Exercise passage:

----------------------------------------

Start of Main Content

Occupational Safety & Health Administration (OSHA)

What is the Occupational Safety and Health Administration (OSHA)?

The Occupational Safety and Health Administration (OSHA) is a United States federal organization that is part of the Department of Labor and is responsible for the protection of worker health and safety. Congress created OSHA in 1971 to ensure that workers have safe and healthy working conditions by enforcing workplace standards and laws, as well as providing outreach, training, assistance, and education.

Since its creation, the work completed by OSHA has reduced the work-fatality rate by more than half and significantly reduced overall illness and injury rates.

OSHA uses research and input from employers, unions, and experts to determine the requirements and standards applicable to each type of workplace environment. They then offer training and tools that educate employees and employers.

OSHA also handles the enforcement of businesses to these regulations, with the ability to issue fines for violations.

How does OSHA help the healthcare field?

----------------------------------------

Input data:
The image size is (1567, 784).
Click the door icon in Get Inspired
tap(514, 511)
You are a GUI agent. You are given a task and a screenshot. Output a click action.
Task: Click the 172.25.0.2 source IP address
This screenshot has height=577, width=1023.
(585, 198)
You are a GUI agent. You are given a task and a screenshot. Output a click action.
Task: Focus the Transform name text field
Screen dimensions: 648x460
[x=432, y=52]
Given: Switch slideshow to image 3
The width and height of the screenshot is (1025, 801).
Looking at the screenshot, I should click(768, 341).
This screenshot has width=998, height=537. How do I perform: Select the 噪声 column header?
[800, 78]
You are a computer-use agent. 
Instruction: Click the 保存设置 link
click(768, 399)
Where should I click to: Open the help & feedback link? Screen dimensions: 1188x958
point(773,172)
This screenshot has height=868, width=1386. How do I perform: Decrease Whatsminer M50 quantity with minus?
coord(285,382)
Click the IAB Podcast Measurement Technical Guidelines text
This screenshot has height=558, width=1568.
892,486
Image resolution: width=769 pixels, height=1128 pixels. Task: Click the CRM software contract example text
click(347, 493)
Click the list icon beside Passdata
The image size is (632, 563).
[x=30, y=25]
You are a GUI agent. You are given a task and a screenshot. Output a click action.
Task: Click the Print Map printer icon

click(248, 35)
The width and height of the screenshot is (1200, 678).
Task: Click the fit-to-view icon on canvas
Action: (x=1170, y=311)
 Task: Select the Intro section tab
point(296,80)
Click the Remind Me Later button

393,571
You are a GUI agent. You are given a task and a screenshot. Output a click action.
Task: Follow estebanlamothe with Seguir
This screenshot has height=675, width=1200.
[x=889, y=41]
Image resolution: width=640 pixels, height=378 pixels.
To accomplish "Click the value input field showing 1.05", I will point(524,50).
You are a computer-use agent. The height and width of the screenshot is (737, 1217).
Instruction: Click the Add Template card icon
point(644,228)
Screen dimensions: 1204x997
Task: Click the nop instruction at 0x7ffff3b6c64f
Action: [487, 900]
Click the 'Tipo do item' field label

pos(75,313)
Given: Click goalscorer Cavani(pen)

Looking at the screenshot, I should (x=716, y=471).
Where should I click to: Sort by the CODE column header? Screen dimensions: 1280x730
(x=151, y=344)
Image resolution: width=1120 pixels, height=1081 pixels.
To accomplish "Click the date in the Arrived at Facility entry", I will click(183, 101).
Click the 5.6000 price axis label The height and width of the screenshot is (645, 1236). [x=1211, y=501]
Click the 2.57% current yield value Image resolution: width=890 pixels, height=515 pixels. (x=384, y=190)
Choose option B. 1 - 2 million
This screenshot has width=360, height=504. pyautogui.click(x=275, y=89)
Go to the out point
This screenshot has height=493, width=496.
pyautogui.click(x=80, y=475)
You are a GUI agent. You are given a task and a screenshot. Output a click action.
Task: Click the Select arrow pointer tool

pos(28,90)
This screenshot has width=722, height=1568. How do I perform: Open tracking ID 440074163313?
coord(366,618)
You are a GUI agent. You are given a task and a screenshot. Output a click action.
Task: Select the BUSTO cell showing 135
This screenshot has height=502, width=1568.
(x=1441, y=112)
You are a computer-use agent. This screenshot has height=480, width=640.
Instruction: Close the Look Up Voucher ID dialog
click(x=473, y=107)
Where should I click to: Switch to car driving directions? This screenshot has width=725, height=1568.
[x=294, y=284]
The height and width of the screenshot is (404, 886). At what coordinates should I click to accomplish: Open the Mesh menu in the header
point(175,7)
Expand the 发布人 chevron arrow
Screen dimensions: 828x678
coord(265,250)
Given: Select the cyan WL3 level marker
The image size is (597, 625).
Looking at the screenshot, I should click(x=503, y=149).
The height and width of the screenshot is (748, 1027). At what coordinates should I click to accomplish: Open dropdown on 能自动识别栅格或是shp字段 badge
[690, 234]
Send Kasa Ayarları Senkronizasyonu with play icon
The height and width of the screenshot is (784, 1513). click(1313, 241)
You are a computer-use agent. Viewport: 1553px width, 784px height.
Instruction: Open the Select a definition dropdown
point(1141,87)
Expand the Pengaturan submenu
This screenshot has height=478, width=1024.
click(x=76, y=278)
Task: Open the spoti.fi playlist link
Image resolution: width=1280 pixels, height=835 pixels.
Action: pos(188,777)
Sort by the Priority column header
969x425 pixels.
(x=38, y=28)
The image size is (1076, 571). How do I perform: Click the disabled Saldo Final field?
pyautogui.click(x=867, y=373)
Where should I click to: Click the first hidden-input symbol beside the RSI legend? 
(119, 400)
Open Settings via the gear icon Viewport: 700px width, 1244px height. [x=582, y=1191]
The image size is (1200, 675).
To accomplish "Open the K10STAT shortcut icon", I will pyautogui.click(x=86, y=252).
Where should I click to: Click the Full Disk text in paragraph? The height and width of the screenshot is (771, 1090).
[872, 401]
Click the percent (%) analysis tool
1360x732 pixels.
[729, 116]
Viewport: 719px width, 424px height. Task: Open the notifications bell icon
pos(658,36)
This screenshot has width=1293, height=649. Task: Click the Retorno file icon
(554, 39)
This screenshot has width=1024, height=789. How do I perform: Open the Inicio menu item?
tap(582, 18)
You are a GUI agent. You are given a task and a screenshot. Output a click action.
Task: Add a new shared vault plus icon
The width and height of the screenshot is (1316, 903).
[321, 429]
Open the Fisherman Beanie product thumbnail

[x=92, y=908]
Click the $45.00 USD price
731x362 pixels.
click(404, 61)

----------------------------------------

Check your understanding:
A - Answer these from the OSHA text:
(i) Which federal department is OSHA part of?
(ii) In what year did Congress create OSHA?
(iii) Whose research and input does OSHA use to set its workplace requirements and standards?
B - Write out the part of the OSHA text that begins with the words "Since its creation, the" and ends with "illness and injury rates.", swapping "significantly" for "greatly".
The records have nothing to do with this.

Solutions in order:
A -
(i) The Department of Labor
(ii) 1971
(iii) Employers, unions, and experts

B -
Since its creation, the work completed by OSHA has reduced the work-fatality rate by more than half and greatly reduced overall illness and injury rates.